I'm 27 and I'm thinking about starting a master in interpreting next year. I have already a bachelor and master degree in language studies (italian, french and japanese), but I have no specific diploma in interpreting. After having worked with international development/translation for over 2 years, I feel that what I really want to do is being an interpreter (although this will involve much efforts)
Is there someone who started interpreting studies "later" than usual?
Thank you, Silvia
asked 21 Nov '14, 09:50
Hello - often it is a plus to have experience in other fields before coming to interpreting. It's an asset to have had a job, paid taxes, voted, followed politics, and even to have studied to be a lawyer, doctor, engineer... in fact, just about the hardest way of becoming a good interpreter is to only study languages at school, go directly into an interpreting degree, and not know anything else, as you will forever be playing catch-up to try and understand the political undercurrents, the legal principles, the physics of what you are interpreting.
If you just love languages, it would be best to go into something else, and keep your languages up on the side. You will have more security, an easier time, and you might find your perfect niche. If, on the other hand, you are passionate about helping people communicate, even when they try and make it difficult, then this is the job for you.
answered 22 Nov '14, 10:40
I started my training in conference interpreting when I was 25, after six years of studies in a different field. When I started working for the European Union at 27, I was the youngest person on a team of 150 people.
Being slightly older can turn out to be a big asset. You're likely to be more self confident than someone younger, know more about the world, etc.
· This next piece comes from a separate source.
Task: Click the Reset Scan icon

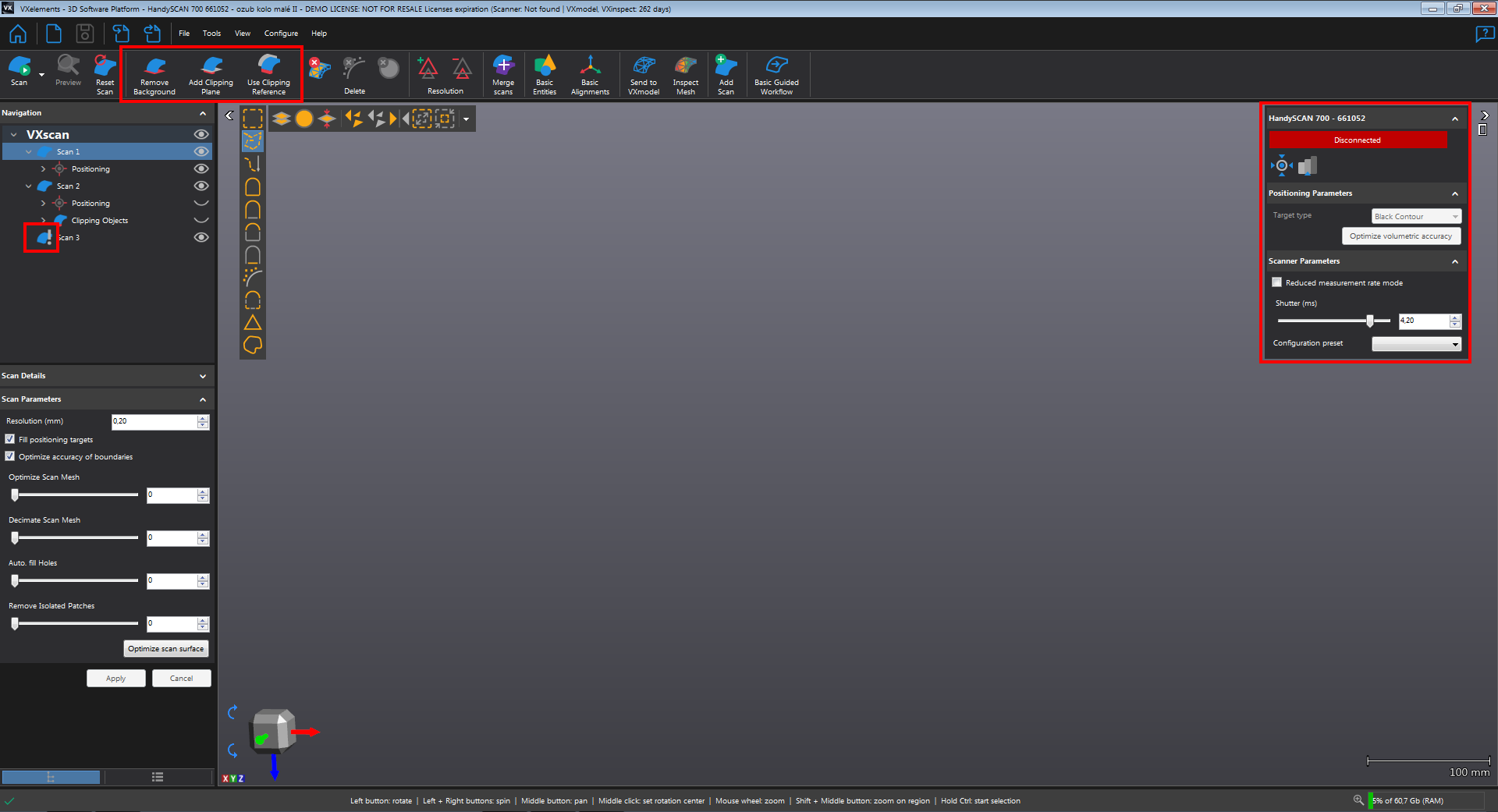Action: click(x=105, y=75)
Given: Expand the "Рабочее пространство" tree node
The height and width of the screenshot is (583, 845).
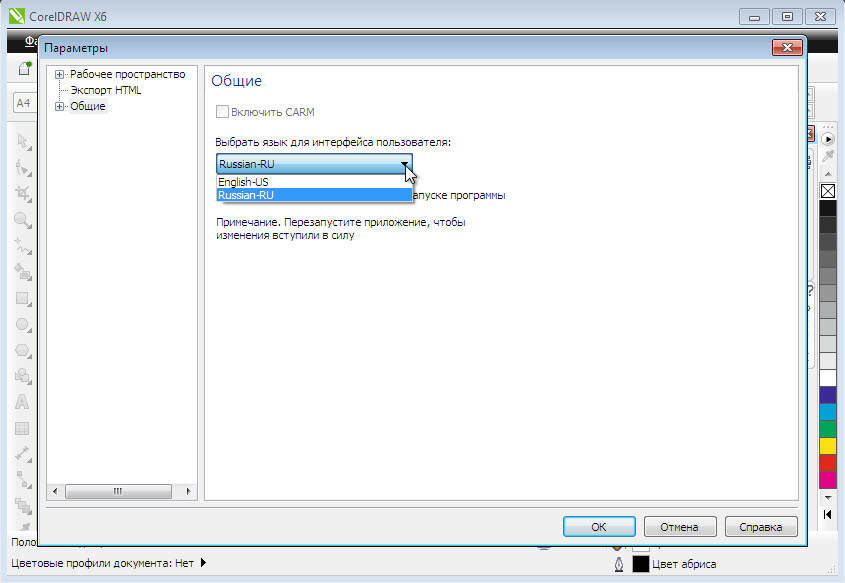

answered 22 Nov '14, 04:17
Yes, I was 27, when I entered ESIT. I would say, like other colleagues before, that this was rather advantageous for me, because I had had the time to acquire several other degrees beforehand, in philosophy and theology. I also managed to write a biography ( 100 pages) of MIkhail Glinka the "Father of Russian Music", for my DEA in Russian at the Sorbonne. And mind you my B.A. in philosophy saved my day at the final exam! Indeed , our teacher read a text about....German philosophy which I had to render simultaneously. Believe me, without my B.A. in philosophy, my task would have been maybe insurmountable, like it was for some fellow students...P.S. Philosophy is not the best degree to have for a future interpreter: Law, Economics , Political SCience and/or international relations constitute a better preparation for our job!